▶ _GIVEN TASK_: Can you rewrite everything in the data from the line containing "Point to the subtitle Euro zone savings rate" down to the line containing "Action: pyautogui.click(x=1561, y=433)" as a numbered list, skipping blank lines and leaving out the pictures?

▶ _THE INPUT_:

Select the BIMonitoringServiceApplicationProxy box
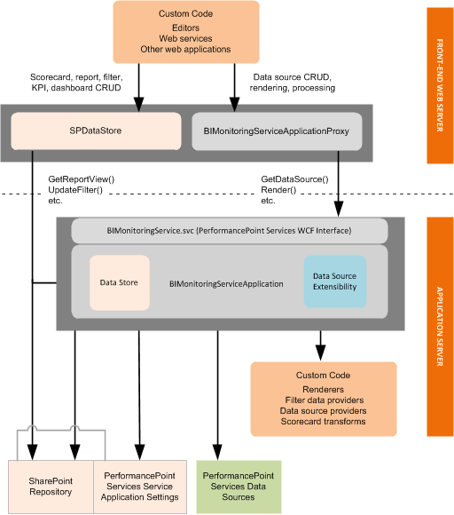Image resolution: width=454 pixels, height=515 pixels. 277,131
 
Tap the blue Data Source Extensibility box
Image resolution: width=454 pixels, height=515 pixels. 334,282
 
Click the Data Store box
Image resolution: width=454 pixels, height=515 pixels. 120,282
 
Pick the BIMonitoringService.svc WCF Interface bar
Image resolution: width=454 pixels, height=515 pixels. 229,230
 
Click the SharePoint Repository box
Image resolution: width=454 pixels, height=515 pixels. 51,486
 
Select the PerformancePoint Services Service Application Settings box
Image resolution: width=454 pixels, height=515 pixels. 140,486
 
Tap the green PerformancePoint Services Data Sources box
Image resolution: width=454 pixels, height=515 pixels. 235,486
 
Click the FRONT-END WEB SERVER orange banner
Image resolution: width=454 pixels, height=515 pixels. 440,85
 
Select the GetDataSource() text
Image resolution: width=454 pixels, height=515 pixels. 294,179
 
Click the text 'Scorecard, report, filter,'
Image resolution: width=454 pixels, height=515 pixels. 75,77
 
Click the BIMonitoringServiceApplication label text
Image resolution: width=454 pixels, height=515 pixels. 226,284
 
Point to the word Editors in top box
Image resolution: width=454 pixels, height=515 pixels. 185,27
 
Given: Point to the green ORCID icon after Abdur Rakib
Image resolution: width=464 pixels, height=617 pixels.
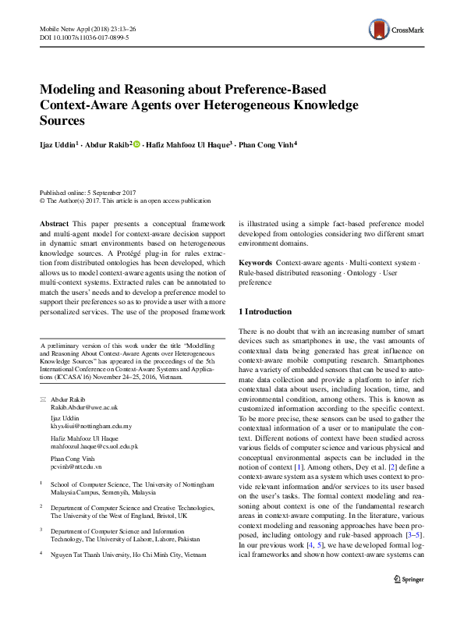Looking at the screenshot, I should pyautogui.click(x=136, y=144).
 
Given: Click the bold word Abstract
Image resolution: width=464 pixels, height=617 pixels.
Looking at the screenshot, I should pyautogui.click(x=54, y=223).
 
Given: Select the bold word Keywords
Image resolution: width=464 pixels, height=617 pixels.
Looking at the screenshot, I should pyautogui.click(x=255, y=264).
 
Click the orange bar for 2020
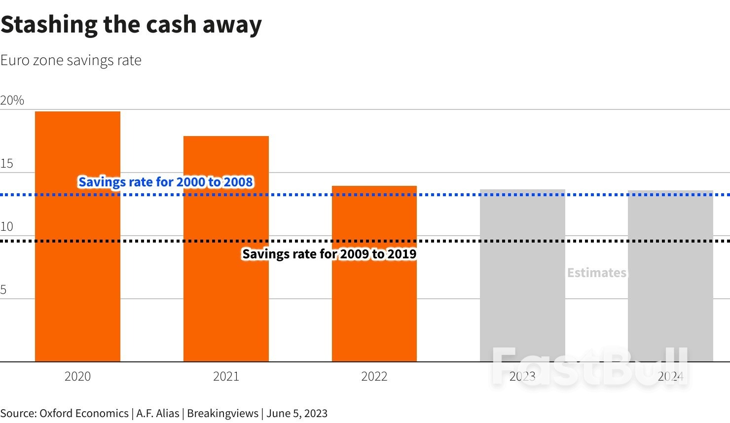[x=77, y=276]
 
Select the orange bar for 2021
[x=226, y=296]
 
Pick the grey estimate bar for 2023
[x=522, y=296]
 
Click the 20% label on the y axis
[x=12, y=101]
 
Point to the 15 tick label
[x=7, y=164]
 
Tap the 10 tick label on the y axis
[x=6, y=227]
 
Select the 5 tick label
[x=3, y=290]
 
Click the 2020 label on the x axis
[x=77, y=377]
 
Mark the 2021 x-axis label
[x=226, y=377]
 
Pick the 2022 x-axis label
[x=374, y=377]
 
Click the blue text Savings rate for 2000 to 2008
[x=166, y=182]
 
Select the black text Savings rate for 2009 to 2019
[x=329, y=254]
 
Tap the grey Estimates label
[x=596, y=273]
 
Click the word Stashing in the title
[x=49, y=25]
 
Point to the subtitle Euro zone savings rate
[x=71, y=60]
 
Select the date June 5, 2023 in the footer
[x=297, y=413]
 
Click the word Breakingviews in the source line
[x=222, y=413]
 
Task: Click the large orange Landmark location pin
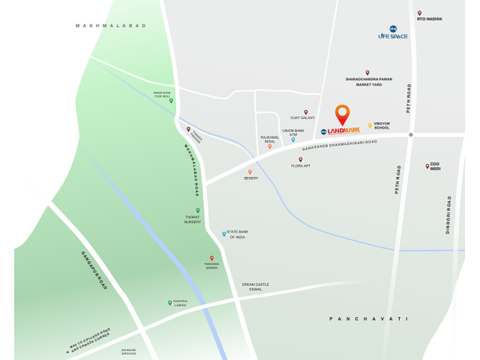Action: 342,115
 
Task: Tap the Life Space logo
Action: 393,33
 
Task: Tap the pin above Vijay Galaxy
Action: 306,112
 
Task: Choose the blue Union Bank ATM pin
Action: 293,140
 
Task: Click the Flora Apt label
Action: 301,165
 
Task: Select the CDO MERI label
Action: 435,166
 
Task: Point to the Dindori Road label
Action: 448,215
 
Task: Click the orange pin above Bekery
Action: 250,172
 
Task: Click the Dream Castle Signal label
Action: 255,287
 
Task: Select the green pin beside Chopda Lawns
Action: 170,303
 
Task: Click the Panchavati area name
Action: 368,320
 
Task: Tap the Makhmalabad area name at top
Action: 110,26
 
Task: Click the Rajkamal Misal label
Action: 269,140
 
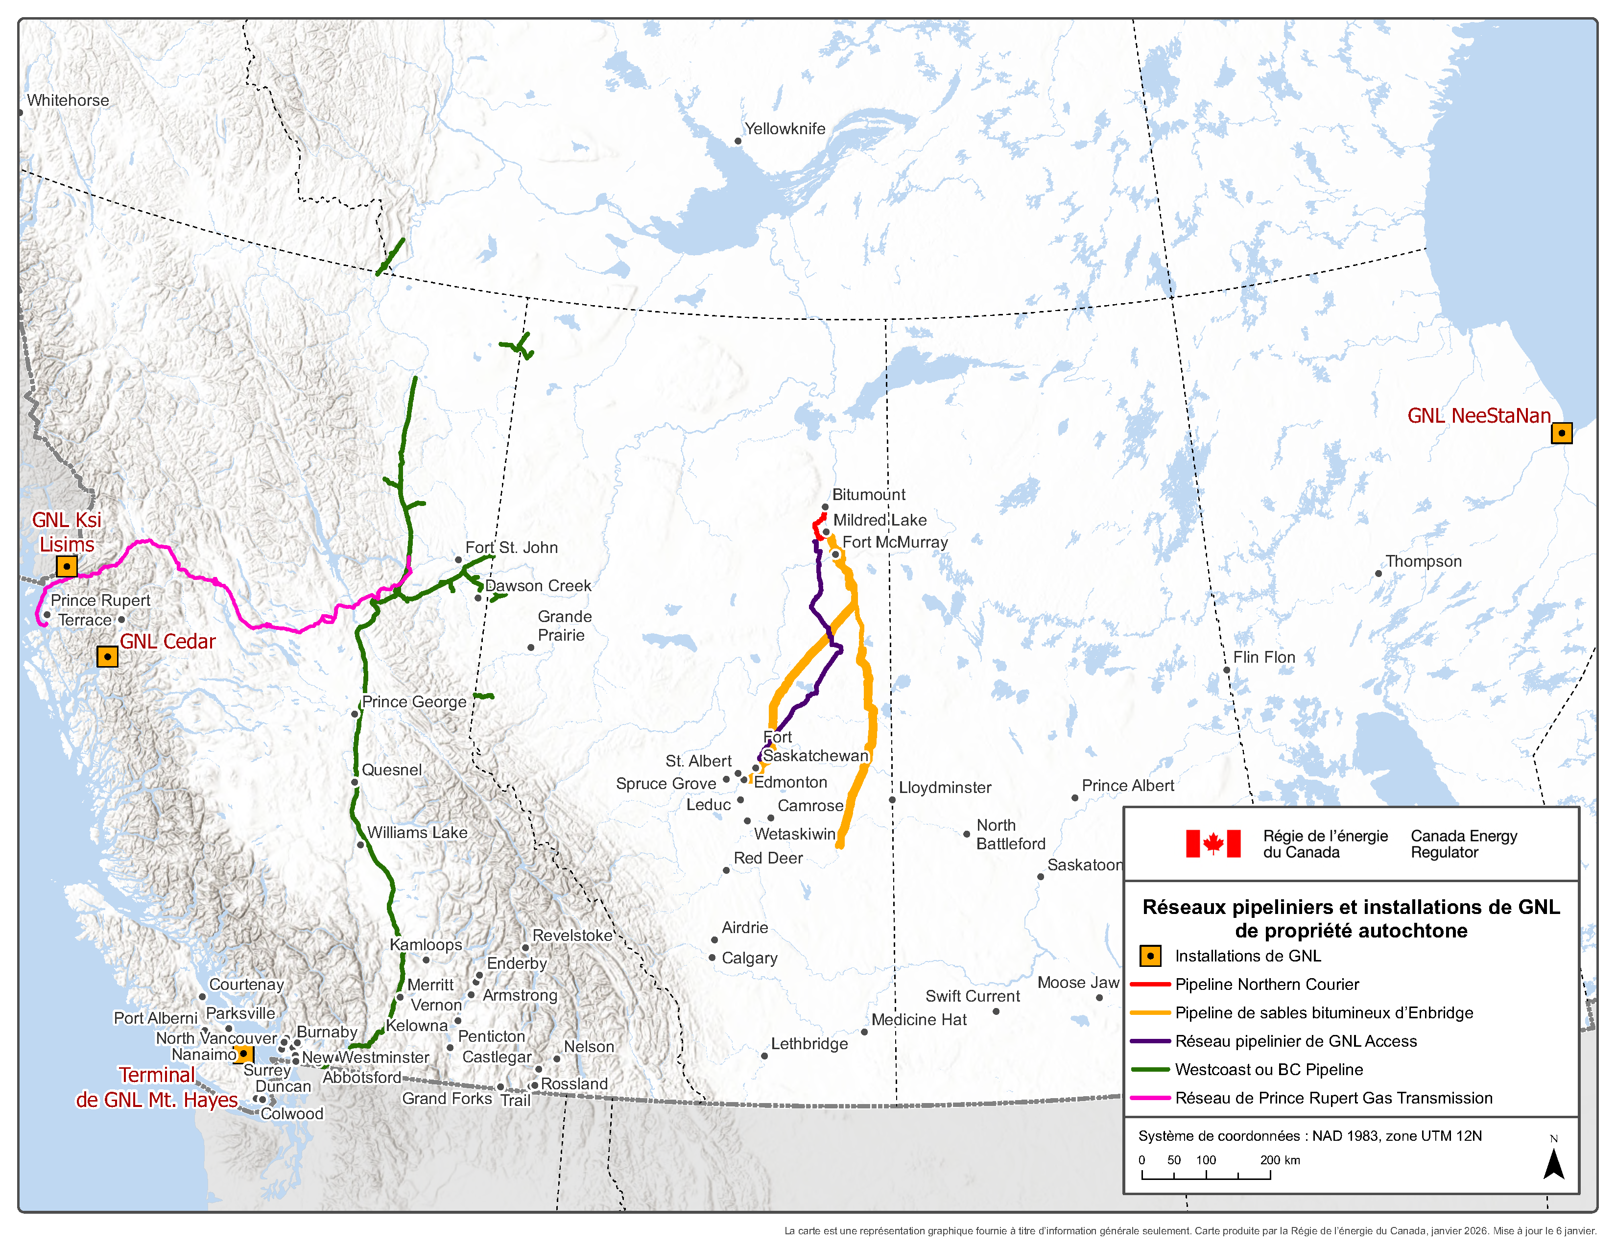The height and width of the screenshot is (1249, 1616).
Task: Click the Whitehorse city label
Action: pyautogui.click(x=68, y=100)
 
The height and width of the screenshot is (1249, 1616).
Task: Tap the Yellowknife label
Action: pyautogui.click(x=784, y=129)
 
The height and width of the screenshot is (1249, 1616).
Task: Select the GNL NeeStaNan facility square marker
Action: pyautogui.click(x=1561, y=433)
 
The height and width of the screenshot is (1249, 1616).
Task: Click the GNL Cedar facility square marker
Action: pyautogui.click(x=107, y=656)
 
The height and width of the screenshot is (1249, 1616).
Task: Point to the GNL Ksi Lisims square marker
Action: pyautogui.click(x=67, y=567)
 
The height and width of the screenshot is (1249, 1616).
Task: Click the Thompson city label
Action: pyautogui.click(x=1423, y=562)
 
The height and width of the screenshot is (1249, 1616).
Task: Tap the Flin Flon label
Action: pyautogui.click(x=1264, y=657)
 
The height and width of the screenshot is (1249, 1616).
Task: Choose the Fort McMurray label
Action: pyautogui.click(x=895, y=542)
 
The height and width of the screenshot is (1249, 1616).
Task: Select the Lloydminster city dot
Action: pyautogui.click(x=892, y=800)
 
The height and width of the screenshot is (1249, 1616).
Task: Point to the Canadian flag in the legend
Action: pyautogui.click(x=1213, y=843)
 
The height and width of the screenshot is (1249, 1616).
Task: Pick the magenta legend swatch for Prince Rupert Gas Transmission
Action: pyautogui.click(x=1150, y=1098)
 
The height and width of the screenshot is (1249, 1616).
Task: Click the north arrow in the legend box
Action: pyautogui.click(x=1553, y=1163)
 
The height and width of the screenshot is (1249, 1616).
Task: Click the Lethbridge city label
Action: pyautogui.click(x=809, y=1044)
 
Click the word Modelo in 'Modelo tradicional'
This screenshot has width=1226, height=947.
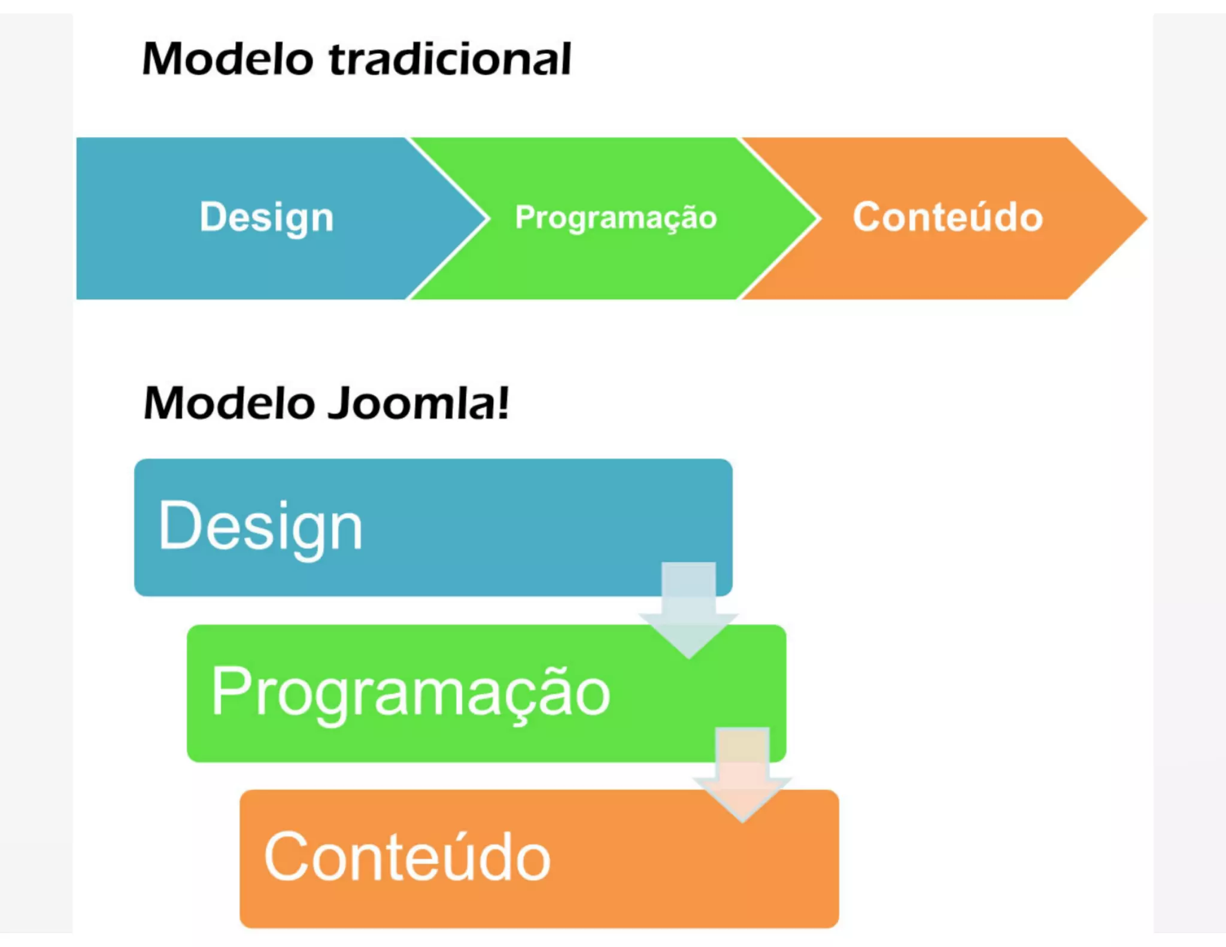click(x=227, y=60)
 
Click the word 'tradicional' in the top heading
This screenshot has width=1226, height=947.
click(x=450, y=60)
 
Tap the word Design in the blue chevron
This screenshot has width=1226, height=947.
click(x=266, y=217)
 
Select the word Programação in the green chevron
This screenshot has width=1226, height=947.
click(x=615, y=217)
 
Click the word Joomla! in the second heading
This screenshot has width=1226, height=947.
click(x=419, y=403)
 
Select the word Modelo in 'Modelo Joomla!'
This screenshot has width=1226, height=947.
click(x=229, y=403)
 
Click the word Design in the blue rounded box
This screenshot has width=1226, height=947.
click(x=260, y=527)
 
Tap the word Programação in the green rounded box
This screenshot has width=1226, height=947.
click(x=410, y=693)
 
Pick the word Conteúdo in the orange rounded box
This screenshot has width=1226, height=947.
click(x=407, y=857)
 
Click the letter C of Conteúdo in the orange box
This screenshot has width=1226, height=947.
click(x=284, y=857)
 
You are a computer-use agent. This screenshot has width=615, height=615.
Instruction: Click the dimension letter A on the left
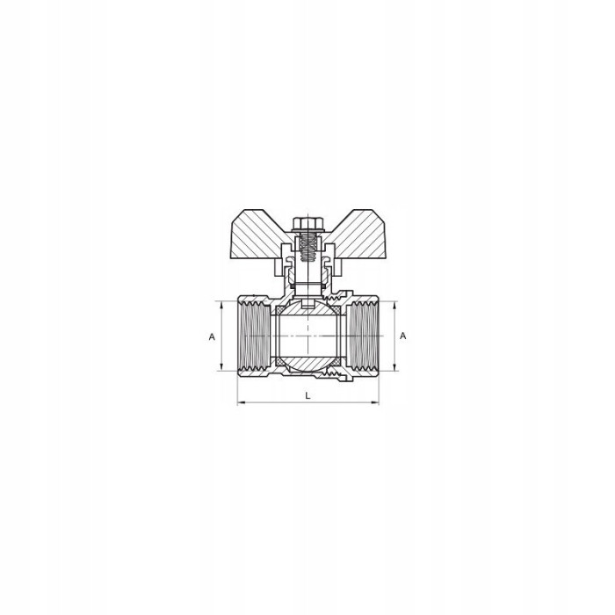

▶ _WRITTEN SOLUTION_:
1. Point to the subtitle Euro zone savings rate
2. [x=71, y=60]
3. Select the date June 5, 2023 in the footer
4. [x=297, y=413]
5. Click the word Breakingviews in the source line
6. [x=222, y=413]
7. Task: Click the large orange Landmark location pin
8. Action: 342,115
9. Task: Tap the Life Space logo
10. Action: 393,33
11. Task: Tap the pin above Vijay Galaxy
12. Action: 306,112
13. Task: Choose the blue Union Bank ATM pin
14. Action: 293,140
15. Task: Click the Flora Apt label
16. Action: 301,165
17. Task: Select the CDO MERI label
18. Action: 435,166
19. Task: Point to the Dindori Road label
20. Action: 448,215
21. Task: Click the orange pin above Bekery
22. Action: 250,172
23. Task: Click the Dream Castle Signal label
24. Action: 255,287
25. Task: Select the green pin beside Chopda Lawns
26. Action: 170,303
27. Task: Click the Panchavati area name
28. Action: 368,320
29. Task: Tap the Makhmalabad area name at top
30. Action: 110,26
31. Task: Click the Rajkamal Misal label
32. Action: 269,140
33. The height and width of the screenshot is (1249, 1616).
34. Task: Click the Whitehorse city label
35. Action: pyautogui.click(x=68, y=100)
36. The height and width of the screenshot is (1249, 1616).
37. Task: Tap the Yellowknife label
38. Action: pyautogui.click(x=784, y=129)
39. The height and width of the screenshot is (1249, 1616).
40. Task: Select the GNL NeeStaNan facility square marker
41. Action: pyautogui.click(x=1561, y=433)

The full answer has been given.